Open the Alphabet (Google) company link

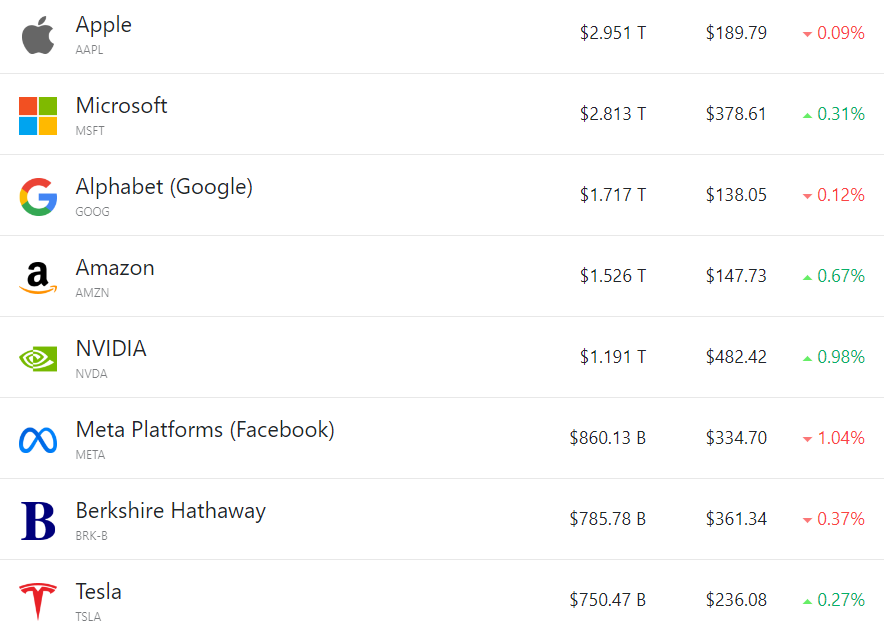tap(164, 187)
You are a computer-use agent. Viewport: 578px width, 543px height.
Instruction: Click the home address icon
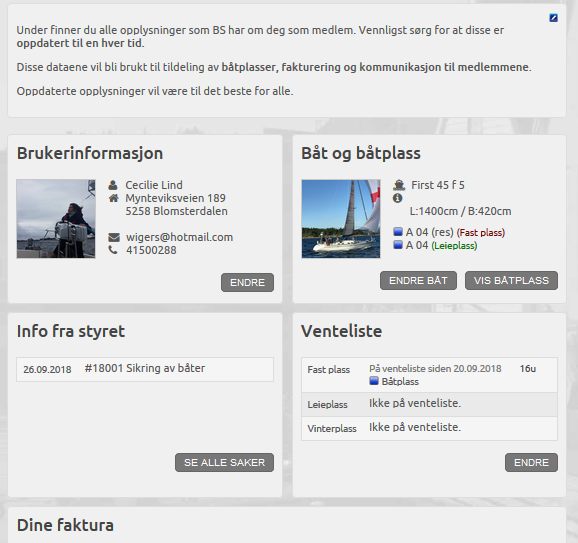pyautogui.click(x=114, y=198)
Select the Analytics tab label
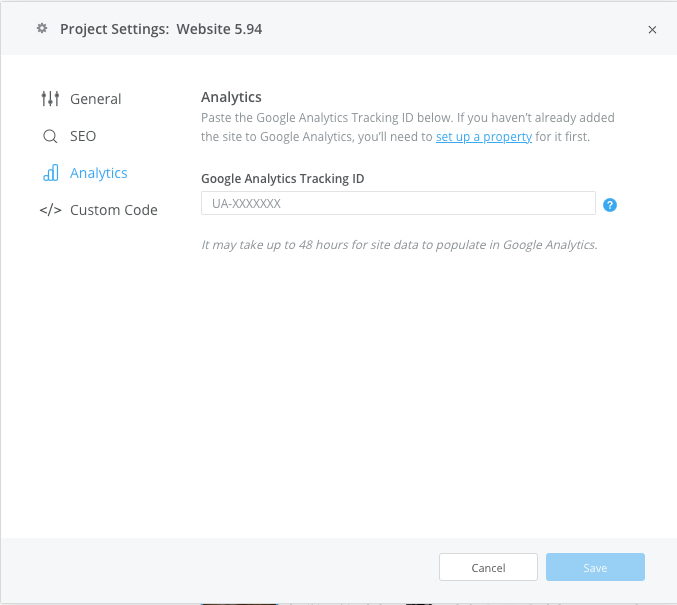Image resolution: width=677 pixels, height=605 pixels. (98, 173)
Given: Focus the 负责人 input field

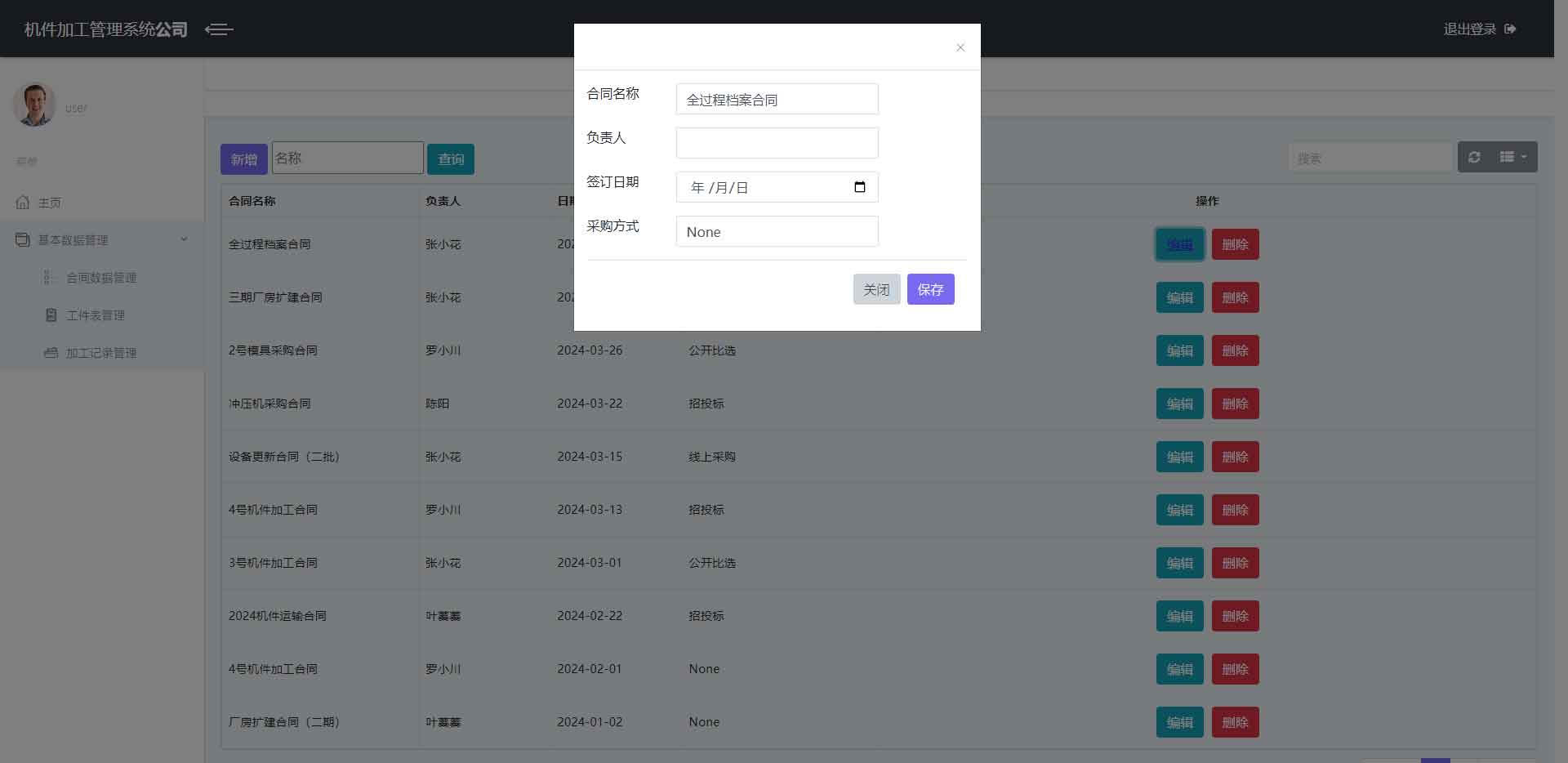Looking at the screenshot, I should point(777,143).
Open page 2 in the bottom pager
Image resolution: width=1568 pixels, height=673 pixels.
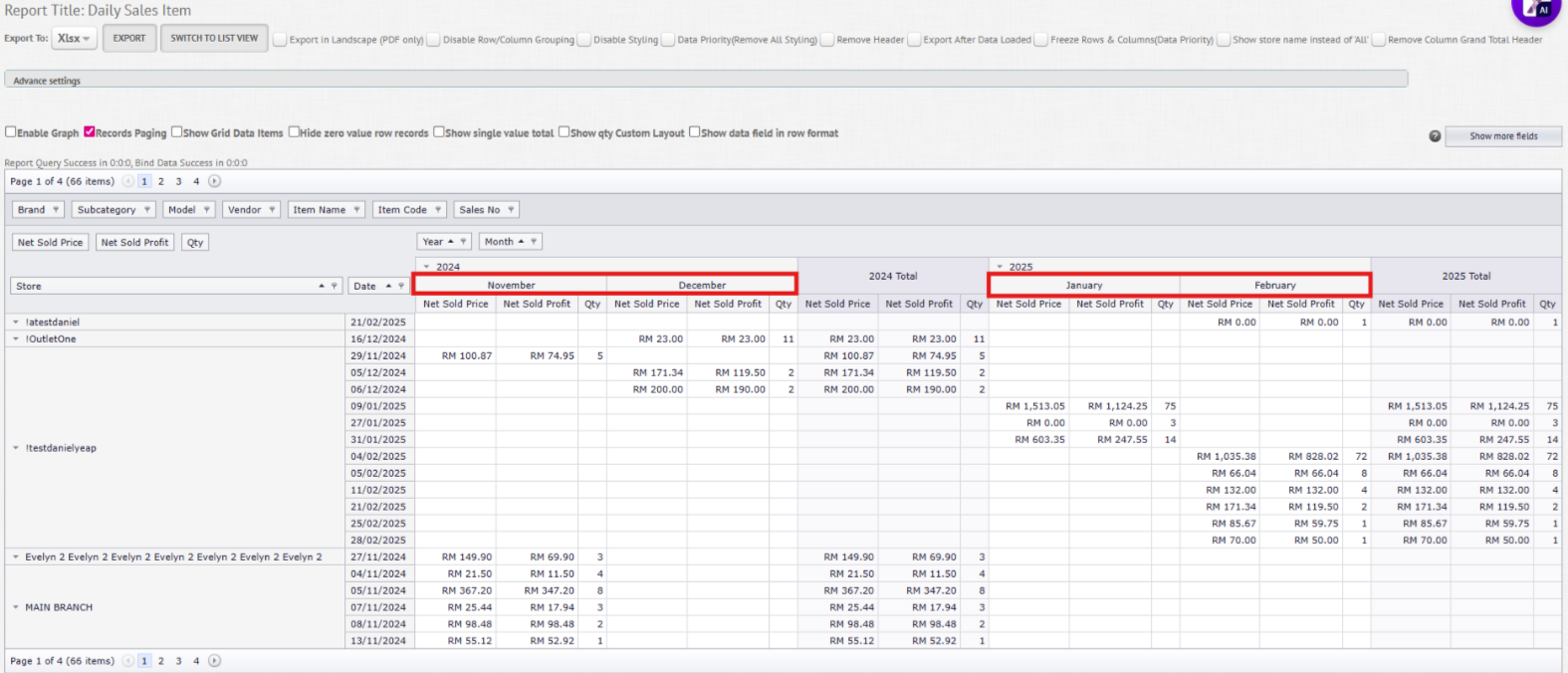161,661
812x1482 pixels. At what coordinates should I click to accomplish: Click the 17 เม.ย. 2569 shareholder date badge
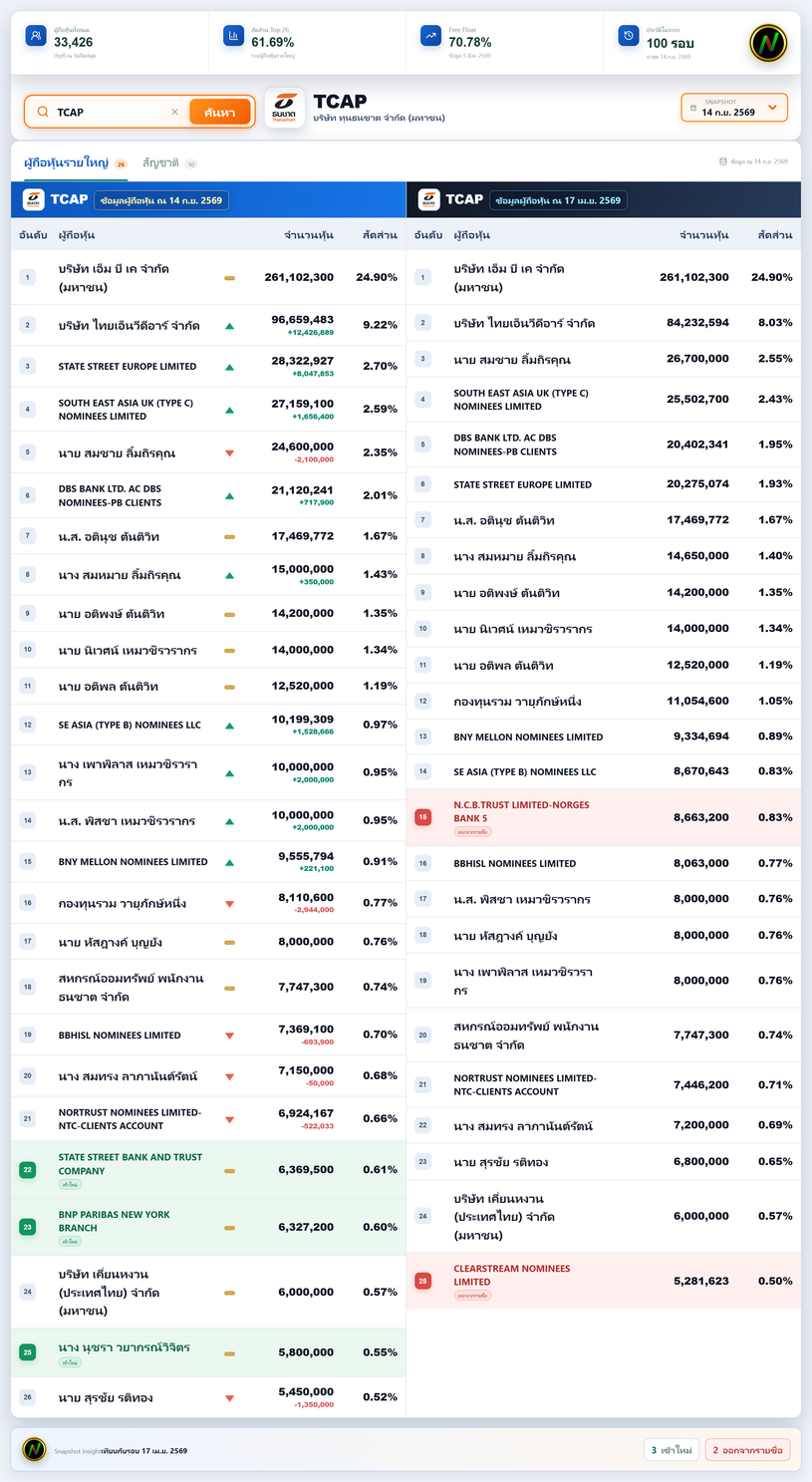click(x=558, y=200)
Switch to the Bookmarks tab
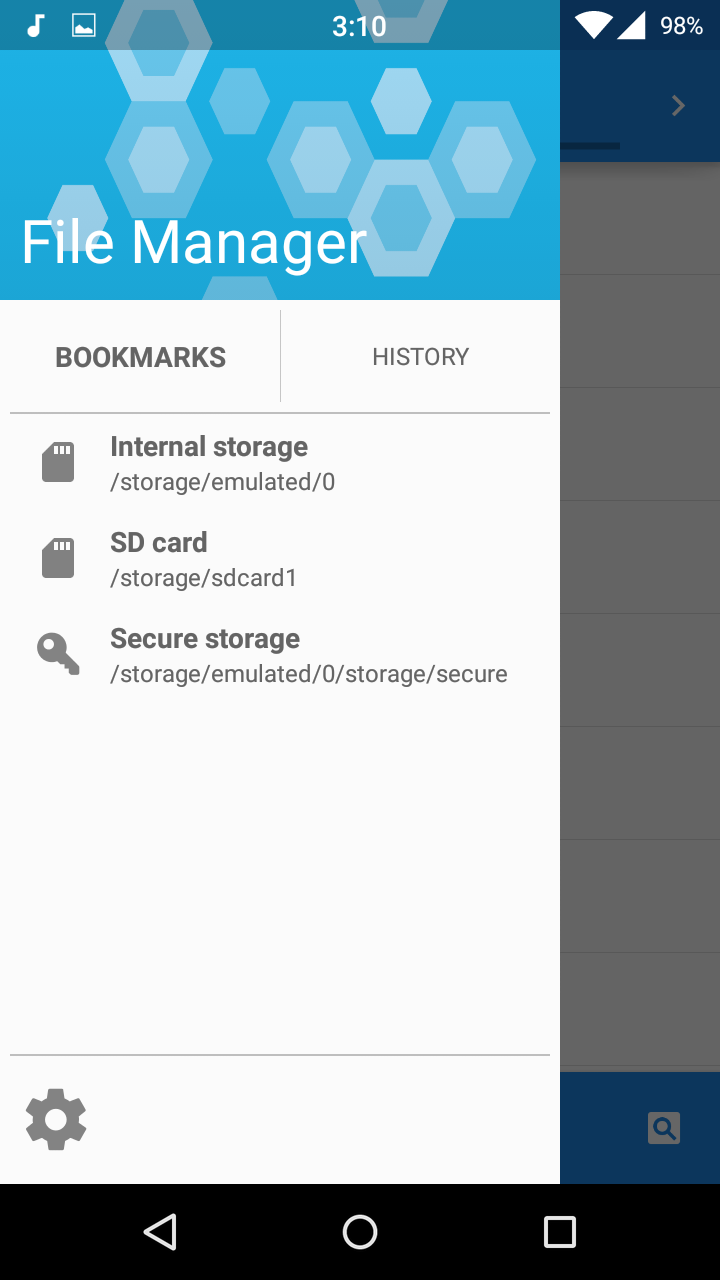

_Directions_
Provide a precise transcription of the listing, excluding each picture.

_Finished task_
Open the Alphabet (Google) company link

tap(164, 187)
You are a computer-use agent. Viewport: 578px width, 543px height.
Instruction: Click the home address icon
pyautogui.click(x=114, y=198)
Select the Analytics tab label
Image resolution: width=677 pixels, height=605 pixels. (98, 173)
Given: Focus the 负责人 input field

Looking at the screenshot, I should point(777,143).
Open page 2 in the bottom pager
Image resolution: width=1568 pixels, height=673 pixels.
161,661
812x1482 pixels. At what coordinates should I click to accomplish: Click the 17 เม.ย. 2569 shareholder date badge
click(x=558, y=200)
Switch to the Bookmarks tab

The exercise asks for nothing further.